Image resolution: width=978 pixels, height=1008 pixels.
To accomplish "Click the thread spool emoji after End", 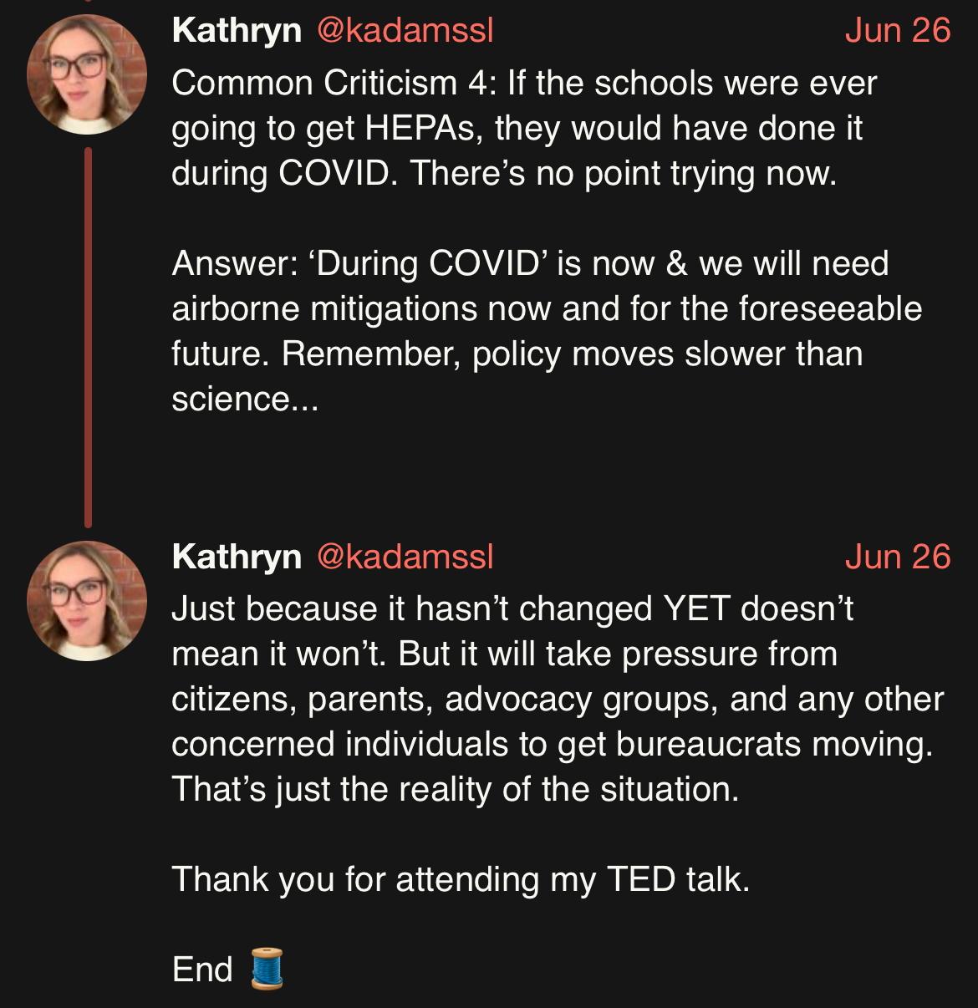I will (x=267, y=970).
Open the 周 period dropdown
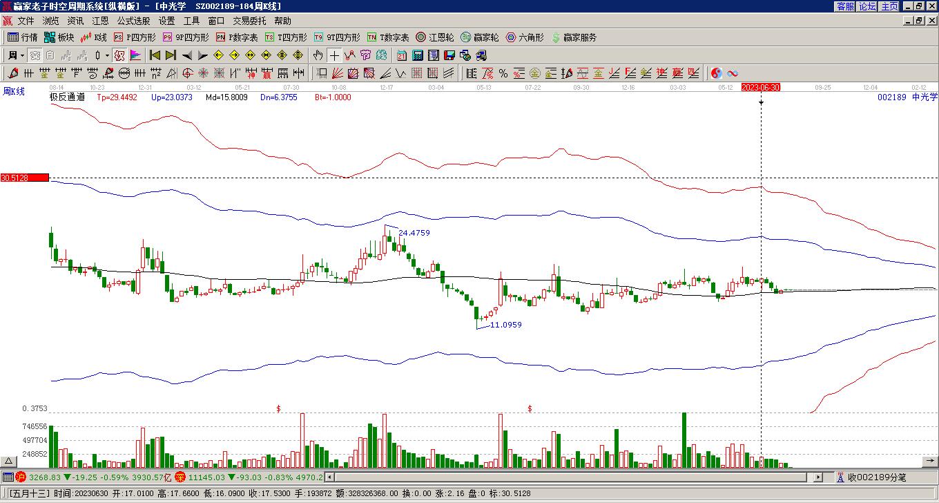 coord(16,55)
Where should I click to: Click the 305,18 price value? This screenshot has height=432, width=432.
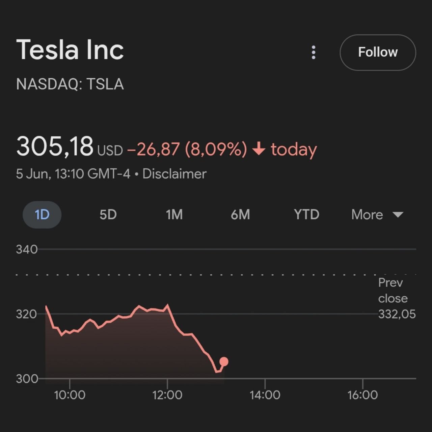tap(55, 146)
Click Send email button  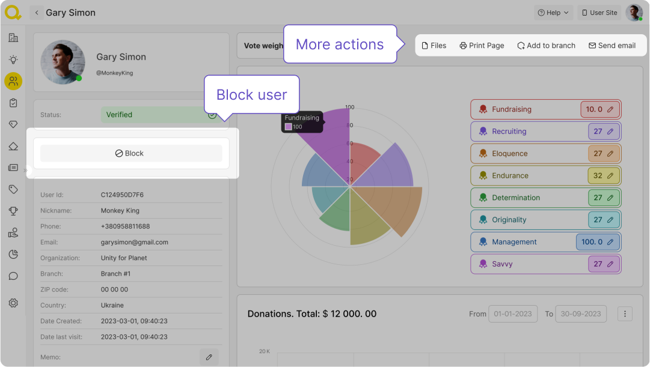612,46
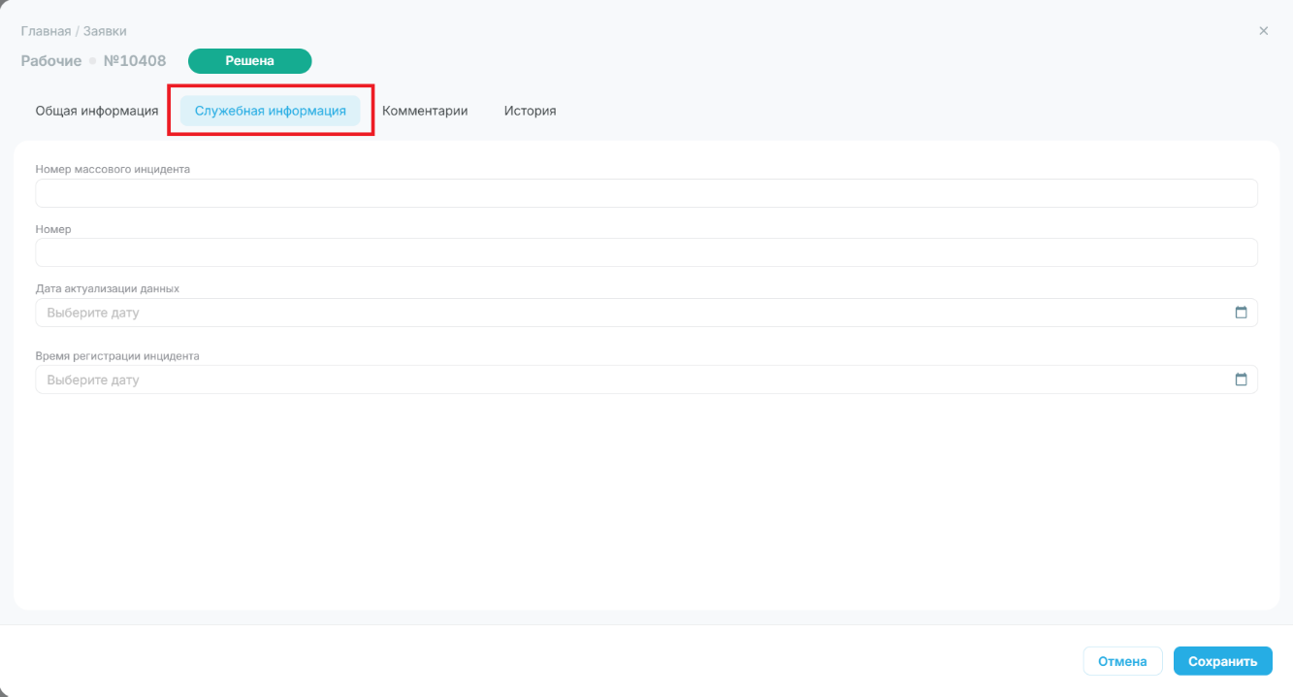Screen dimensions: 1293x697
Task: Switch to the Общая информация tab
Action: click(97, 111)
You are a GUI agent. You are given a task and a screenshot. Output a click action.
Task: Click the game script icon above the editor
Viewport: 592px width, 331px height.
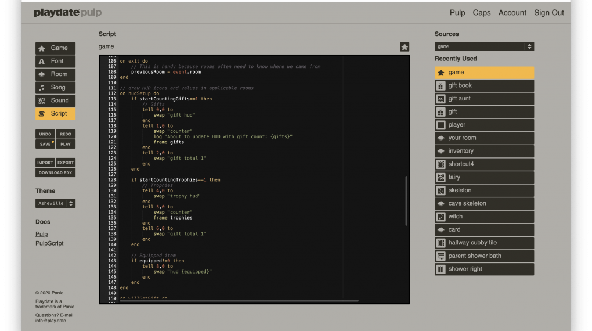[405, 47]
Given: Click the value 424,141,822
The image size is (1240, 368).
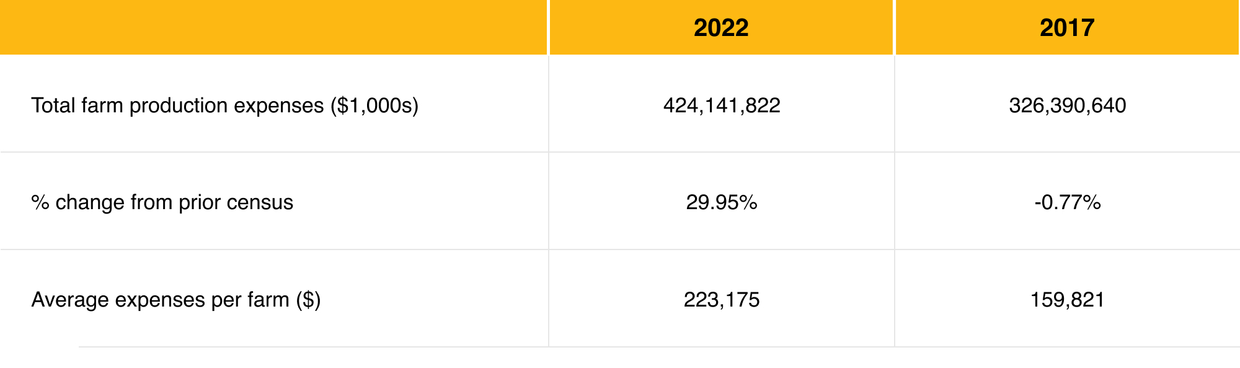Looking at the screenshot, I should pyautogui.click(x=722, y=105).

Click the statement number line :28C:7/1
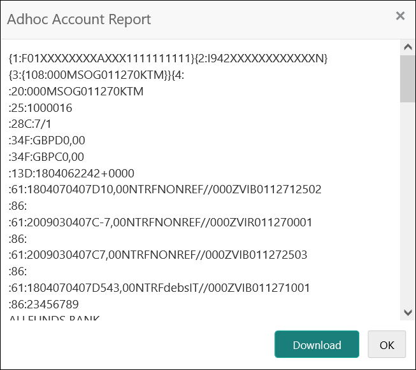[30, 124]
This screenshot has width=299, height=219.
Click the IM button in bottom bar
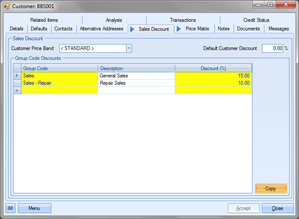coord(11,208)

◆ Exercise prompt ◆
Only the lines from the one with "The image size is (1240, 368)." through the final line of the data should be written out, exactly and including both ends. Skip the pictures.

◆ Written response ◆
The image size is (1240, 368).
Looking at the screenshot, I should pyautogui.click(x=722, y=105).

Click the statement number line :28C:7/1
[30, 124]
This screenshot has width=299, height=219.
Click the IM button in bottom bar
coord(11,208)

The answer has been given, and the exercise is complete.